Dataset entries:
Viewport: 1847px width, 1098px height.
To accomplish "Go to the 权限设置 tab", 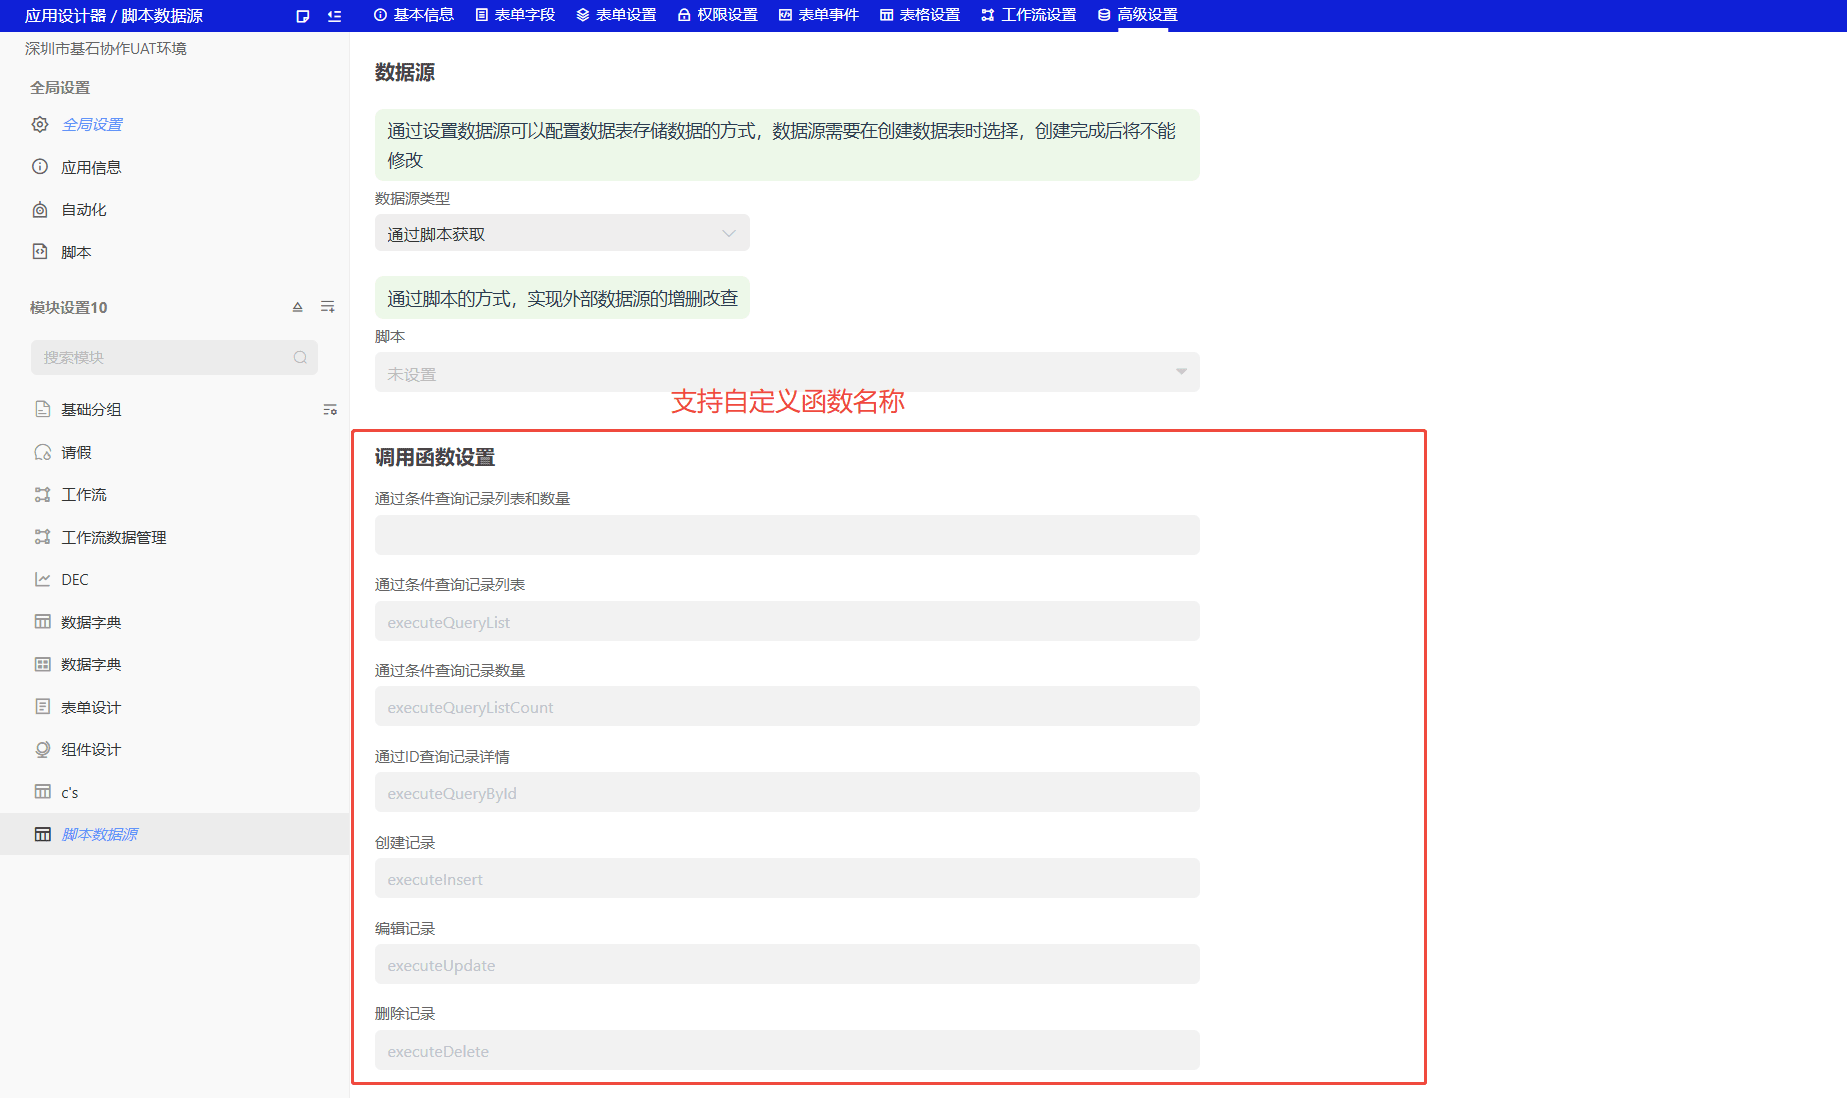I will pos(717,15).
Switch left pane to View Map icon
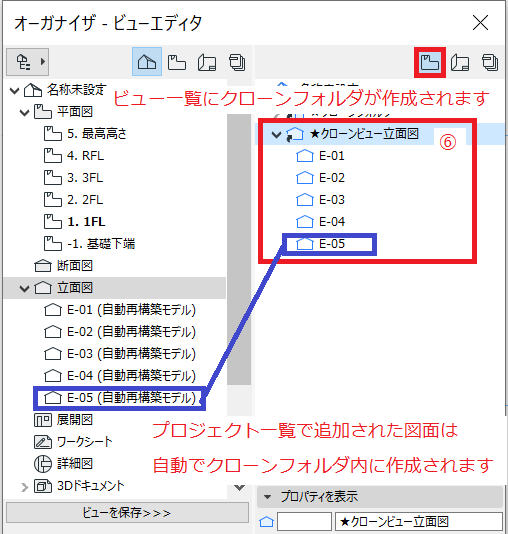508x534 pixels. click(x=177, y=63)
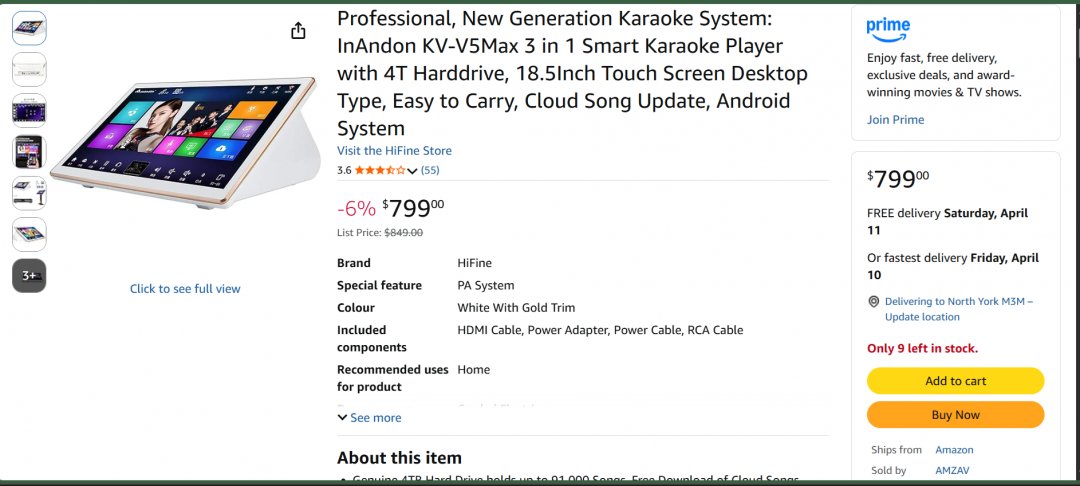Select the first product thumbnail
The width and height of the screenshot is (1080, 486).
[29, 28]
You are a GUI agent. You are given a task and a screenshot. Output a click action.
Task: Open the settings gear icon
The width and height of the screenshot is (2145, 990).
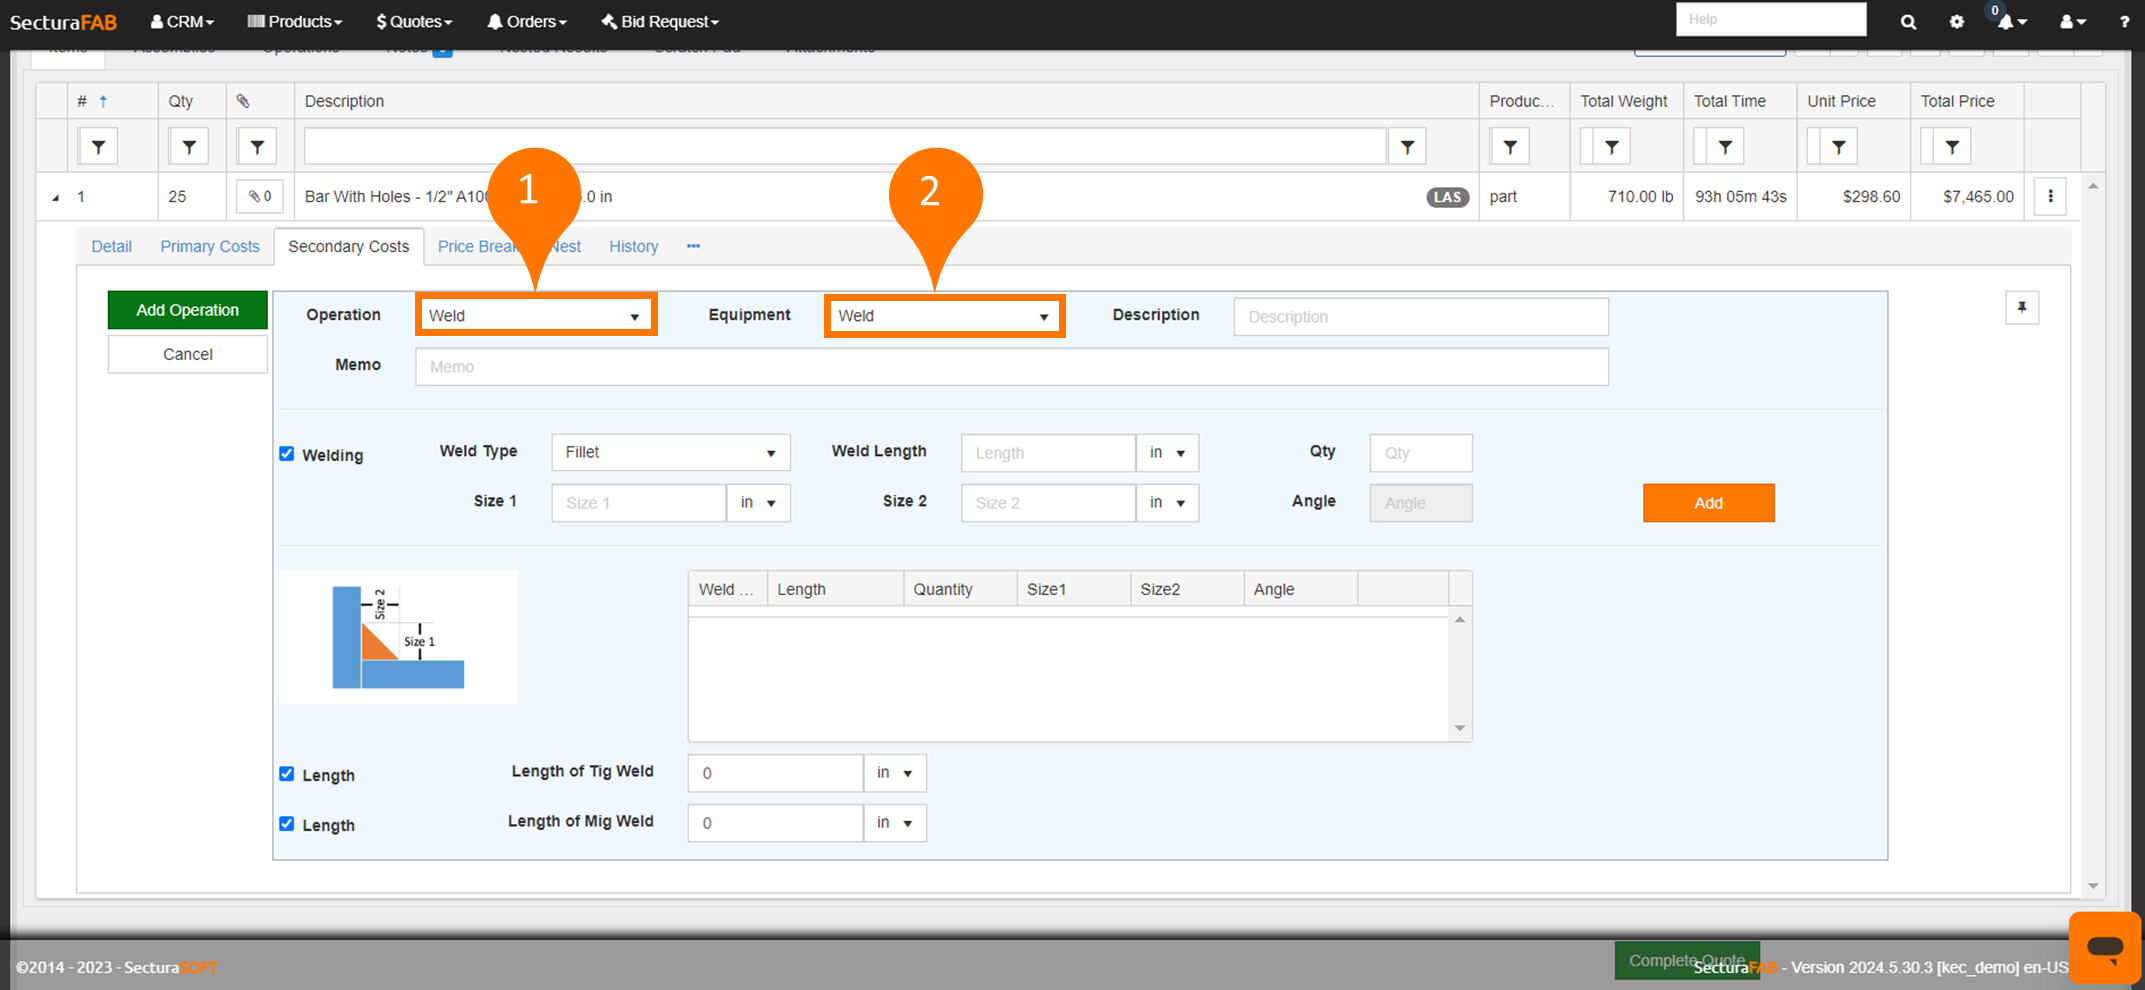1957,22
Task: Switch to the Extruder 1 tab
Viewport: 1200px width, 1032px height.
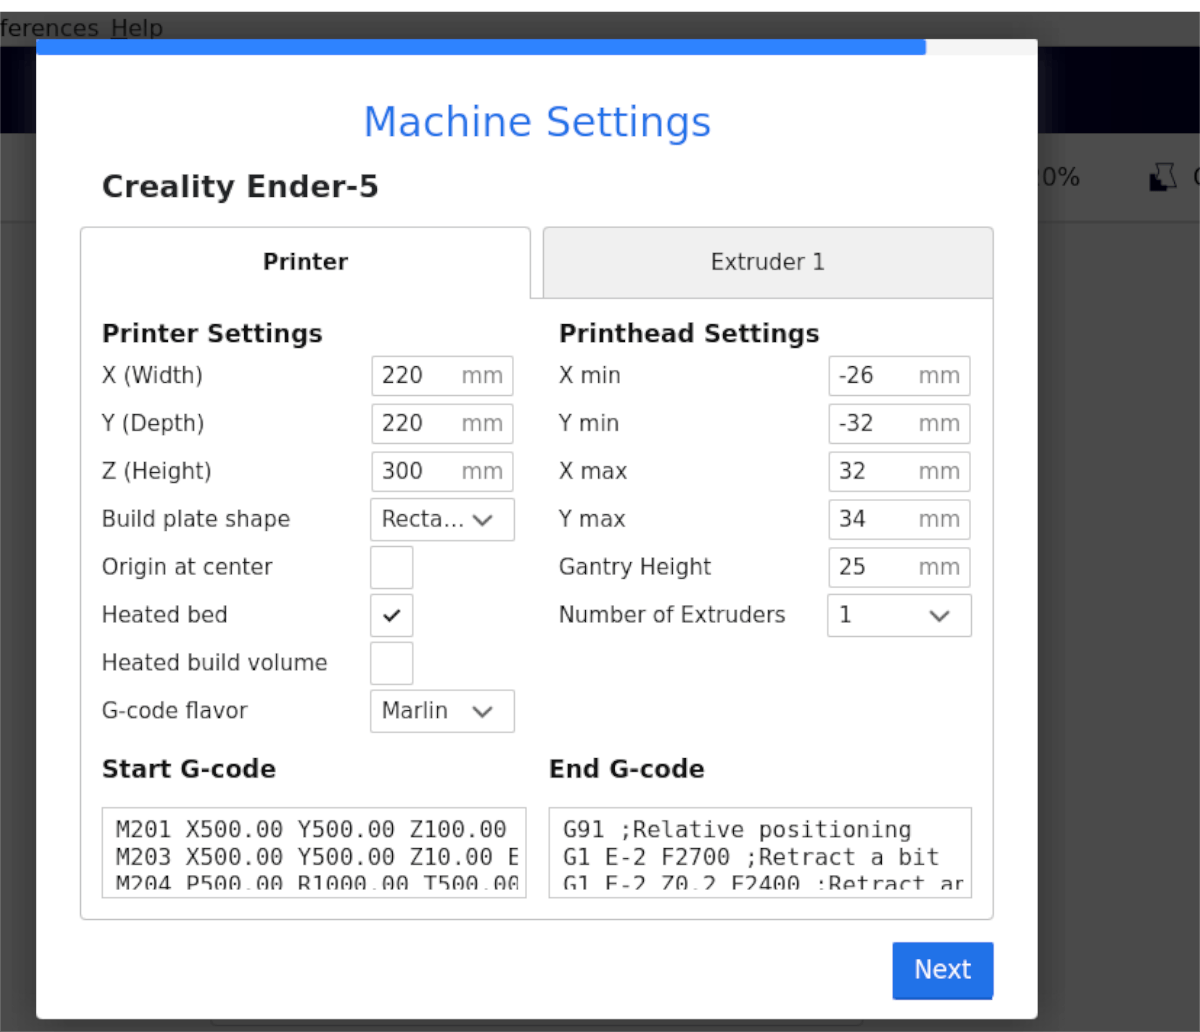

**DIRECTIONS:** Quote exactly, and only, the lines from the line containing "Switch left pane to View Map icon" through the final line of the records above, both included, omitting any pictures.

**WORKED SOLUTION:**
Switch left pane to View Map icon
508x534 pixels. click(x=177, y=63)
Select the first product thumbnail
The width and height of the screenshot is (1080, 486).
[29, 28]
You are a GUI agent. You are given a task and a screenshot. Output a click action.
Task: Open the settings gear icon
The width and height of the screenshot is (2145, 990).
1957,22
Task: Switch to the Extruder 1 tab
Viewport: 1200px width, 1032px height.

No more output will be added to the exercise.